Misery deepens in Gaza as Israel intensifies strikes

The Health Ministry in Gaza said Monday that the besieged Palestinian territory’s health system is “hours away” from collapse, after fighting has blocked fuel shipments through key crossings.
“We are just hours away from the collapse of the health system in the Gaza Strip due to the lack of the necessary fuel to operate generators in hospitals, ambulances, and (for vehicles to) transport staff,” the ministry said in a statement.
The director of the Kuwait Hospital, one of the last functioning medical centers in Rafah, said medical staff and residents living near the facility have been told to evacuate. Sohaib al-Hams warned that any evacuation of the hospital itself would have “catastrophic consequences.”
Israel attacked several areas in Gaza on Monday, including Rafah, despite US warnings against a full-scale invasion of the crowded city and of the threat of post-war “anarchy” across the Palestinian territory.
Clashes also raged in northern and central Gaza.
AFP correspondents in Gaza reported helicopter strikes and heavy artillery shelling in the east of Rafah, as well as battles in northern Gaza’s Jabalia refugee camp and Gaza City’s Zeitun neighborhood.
Israel last week defied a chorus of warnings, including from top ally Washington, and sent tanks and troops into the east of Rafah, the city on the Egyptian border where some 1.4 million Palestinians had sought shelter.
This has sparked an exodus of nearly 360,000 people from Rafah so far, said the UN agency for Palestinian refugees UNRWA, which warned that “no place is safe” in the largely devastated territory.
——————————
(Required action 1): Using the Gaza news report, decide whether each statement agrees with it, answering yes or no and quoting the words that decide it. (a) The Kuwait Hospital is in Rafah. (b) Rafah lies on the border with Jordan. (c) According to the Health Ministry, fuel shipments were passing normally through key crossings.
(Required action 2): According to the Gaza news report, who is the director of the Kuwait Hospital?
——————————
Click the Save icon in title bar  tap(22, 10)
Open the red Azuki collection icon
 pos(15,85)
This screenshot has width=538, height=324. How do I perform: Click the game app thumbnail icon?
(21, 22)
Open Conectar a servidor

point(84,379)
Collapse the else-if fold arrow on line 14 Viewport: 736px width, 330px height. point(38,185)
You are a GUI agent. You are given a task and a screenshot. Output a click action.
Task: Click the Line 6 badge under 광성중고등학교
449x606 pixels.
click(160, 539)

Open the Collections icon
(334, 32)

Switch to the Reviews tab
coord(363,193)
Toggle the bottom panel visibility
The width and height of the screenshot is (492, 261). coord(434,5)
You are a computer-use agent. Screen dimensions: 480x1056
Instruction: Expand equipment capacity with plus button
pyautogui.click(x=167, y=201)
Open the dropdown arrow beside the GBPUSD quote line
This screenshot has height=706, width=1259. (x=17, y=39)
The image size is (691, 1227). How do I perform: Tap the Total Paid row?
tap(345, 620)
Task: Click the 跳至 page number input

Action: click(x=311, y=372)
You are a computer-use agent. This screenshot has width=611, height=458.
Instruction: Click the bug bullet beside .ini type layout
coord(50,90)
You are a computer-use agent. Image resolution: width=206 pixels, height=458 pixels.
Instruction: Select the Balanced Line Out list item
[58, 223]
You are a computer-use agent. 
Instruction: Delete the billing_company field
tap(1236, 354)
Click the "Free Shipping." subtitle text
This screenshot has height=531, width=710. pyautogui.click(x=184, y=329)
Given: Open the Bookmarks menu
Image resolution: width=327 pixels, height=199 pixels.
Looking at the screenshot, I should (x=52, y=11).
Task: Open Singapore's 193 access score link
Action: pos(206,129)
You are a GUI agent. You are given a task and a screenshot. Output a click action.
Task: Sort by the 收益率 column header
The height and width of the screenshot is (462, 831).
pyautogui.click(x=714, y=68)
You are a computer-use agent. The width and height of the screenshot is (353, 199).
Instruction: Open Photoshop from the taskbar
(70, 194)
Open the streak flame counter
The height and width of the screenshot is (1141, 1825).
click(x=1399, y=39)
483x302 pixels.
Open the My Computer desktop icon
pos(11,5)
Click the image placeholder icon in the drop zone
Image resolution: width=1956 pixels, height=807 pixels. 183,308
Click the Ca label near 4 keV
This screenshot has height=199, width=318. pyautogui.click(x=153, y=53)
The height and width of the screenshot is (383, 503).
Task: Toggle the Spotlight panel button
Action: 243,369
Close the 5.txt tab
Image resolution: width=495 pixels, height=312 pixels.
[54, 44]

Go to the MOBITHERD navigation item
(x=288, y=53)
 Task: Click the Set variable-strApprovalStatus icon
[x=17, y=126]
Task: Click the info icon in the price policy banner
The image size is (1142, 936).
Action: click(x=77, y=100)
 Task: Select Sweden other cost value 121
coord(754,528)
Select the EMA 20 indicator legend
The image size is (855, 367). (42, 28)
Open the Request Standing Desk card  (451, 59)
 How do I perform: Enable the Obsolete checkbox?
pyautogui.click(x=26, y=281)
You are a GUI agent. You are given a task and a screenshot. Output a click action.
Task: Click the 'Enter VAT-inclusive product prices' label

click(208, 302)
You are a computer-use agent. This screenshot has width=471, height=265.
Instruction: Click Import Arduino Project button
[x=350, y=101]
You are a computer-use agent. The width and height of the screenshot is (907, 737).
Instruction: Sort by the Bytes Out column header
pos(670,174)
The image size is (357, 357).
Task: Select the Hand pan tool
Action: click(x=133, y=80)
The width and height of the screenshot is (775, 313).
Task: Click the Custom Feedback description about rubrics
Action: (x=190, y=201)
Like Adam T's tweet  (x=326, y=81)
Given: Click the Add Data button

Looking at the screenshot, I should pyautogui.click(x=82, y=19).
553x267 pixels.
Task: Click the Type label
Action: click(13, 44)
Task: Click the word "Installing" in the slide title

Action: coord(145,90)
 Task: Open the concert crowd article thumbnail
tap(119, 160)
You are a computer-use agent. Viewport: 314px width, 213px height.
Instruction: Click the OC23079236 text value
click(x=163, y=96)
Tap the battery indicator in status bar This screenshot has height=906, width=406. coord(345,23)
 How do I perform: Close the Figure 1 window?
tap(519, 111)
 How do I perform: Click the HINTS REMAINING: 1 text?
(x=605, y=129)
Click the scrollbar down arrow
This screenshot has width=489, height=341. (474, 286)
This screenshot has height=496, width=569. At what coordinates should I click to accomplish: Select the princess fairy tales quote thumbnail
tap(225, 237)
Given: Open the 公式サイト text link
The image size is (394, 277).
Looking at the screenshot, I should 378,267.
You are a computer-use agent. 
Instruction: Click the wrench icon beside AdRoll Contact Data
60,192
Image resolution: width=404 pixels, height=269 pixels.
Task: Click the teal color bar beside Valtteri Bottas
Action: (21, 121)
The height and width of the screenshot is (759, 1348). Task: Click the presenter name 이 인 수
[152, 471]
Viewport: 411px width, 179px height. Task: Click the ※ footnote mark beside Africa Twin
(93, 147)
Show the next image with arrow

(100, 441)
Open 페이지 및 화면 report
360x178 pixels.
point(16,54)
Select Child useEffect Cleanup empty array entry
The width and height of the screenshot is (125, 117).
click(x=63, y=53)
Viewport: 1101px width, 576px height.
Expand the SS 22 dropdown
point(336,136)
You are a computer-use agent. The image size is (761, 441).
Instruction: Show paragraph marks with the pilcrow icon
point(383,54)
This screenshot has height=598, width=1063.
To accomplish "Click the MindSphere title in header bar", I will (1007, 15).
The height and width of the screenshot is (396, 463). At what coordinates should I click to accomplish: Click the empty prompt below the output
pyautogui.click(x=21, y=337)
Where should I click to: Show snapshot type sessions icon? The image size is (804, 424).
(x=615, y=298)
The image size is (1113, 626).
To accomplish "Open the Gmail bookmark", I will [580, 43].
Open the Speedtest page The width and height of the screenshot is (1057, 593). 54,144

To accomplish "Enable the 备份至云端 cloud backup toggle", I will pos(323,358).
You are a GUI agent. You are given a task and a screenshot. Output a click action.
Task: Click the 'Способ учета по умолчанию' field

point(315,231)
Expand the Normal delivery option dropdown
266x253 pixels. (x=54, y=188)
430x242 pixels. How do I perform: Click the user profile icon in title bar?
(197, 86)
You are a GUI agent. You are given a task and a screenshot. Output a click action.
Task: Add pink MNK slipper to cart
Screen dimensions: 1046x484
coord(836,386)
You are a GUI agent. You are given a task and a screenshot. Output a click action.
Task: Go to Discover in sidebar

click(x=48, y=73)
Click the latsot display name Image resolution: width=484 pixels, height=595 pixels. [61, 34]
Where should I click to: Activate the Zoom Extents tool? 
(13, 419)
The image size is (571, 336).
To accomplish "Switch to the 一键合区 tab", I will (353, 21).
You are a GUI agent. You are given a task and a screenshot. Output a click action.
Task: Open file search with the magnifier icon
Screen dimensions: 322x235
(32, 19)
——————————
(Written solution 1):
(a) Yes: "the Kuwait Hospital, one of the last functioning medical centers in Rafah"
(b) No: "the city on the Egyptian border"
(c) No: "after fighting has blocked fuel shipments through key crossings"

(Written solution 2): Sohaib al-Hams